Questi comprendono sia virus a DNA, come l’SV40, sia retrovirus a RNA; la scoperta del ruolo della trascrittasi inversa fornì il fondamentale collegamento tra i virus a RNA e i cromosomi delle cellule eucariote. Studi effettuati su cellule eucariote esposte a un agente cancerogeno hanno messo in luce un gruppo di geni detti oncogèni. Gli oncogèni assomigliano molto ai geni normali delle cellule in cui si trovano, ma essi inducono la divisione cellulare incontrollata tipica del cancro quando qualcosa non funziona nell’espressione dei normali geni cellulari, in seguito o a mutazioni degli stessi geni o a cambiamenti della regolazione genica. Altri studi hanno rivelato la presenza di un altro gruppo di geni, chiamati geni oncosoppressori, la cui funzione è quella di agire da freno alla divisione cellulare, regolandola con precisione.

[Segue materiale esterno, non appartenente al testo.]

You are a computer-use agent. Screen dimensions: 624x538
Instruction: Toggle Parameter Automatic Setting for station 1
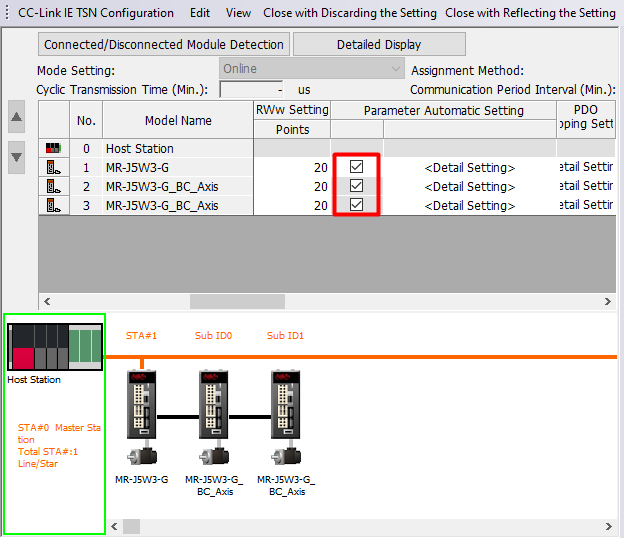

Per tutto il tempo in cui questi geni funzionano normalmente, viene bloccato lo sviluppo del cancro o, almeno, viene rallentato. Tuttavia, quando a causa di una mutazione questi geni vengono disattivati, o addirittura vengono persi dal cromosoma, si può avere una rapida moltiplicazione delle cellule cancerose (figura B). Un esempio di tumore causato dalla perdita di un gene oncosoppressore è il retinoblastoma, che colpisce la retina dell’occhio (figura C). Nel loro insieme questi studi suggeriscono che i virus possono provocare il cancro in tre maniere differenti: • semplicemente a causa della loro presenza sul cromosoma, i virus possono interrompere le funzioni dei normali geni regolatori trasformando i geni normali in oncogèni, attivando gli oncogèni o disattivando i geni soppressori dei tumori; • i virus possono codificare per proteine necessarie alla duplicazione virale che influiscono anche sulla regolazione di questi geni cellulari; • i virus possono servire da vettori di oncogèni e possono renderli capaci di muoversi da una cellula a un’altra o da un individuo a un altro. Con queste scoperte l’ipotesi virale e quella delle mutazioni non furono più considerate incompatibili dagli scienziati ma, al contrario, in grado di integrarsi vicendevolmente.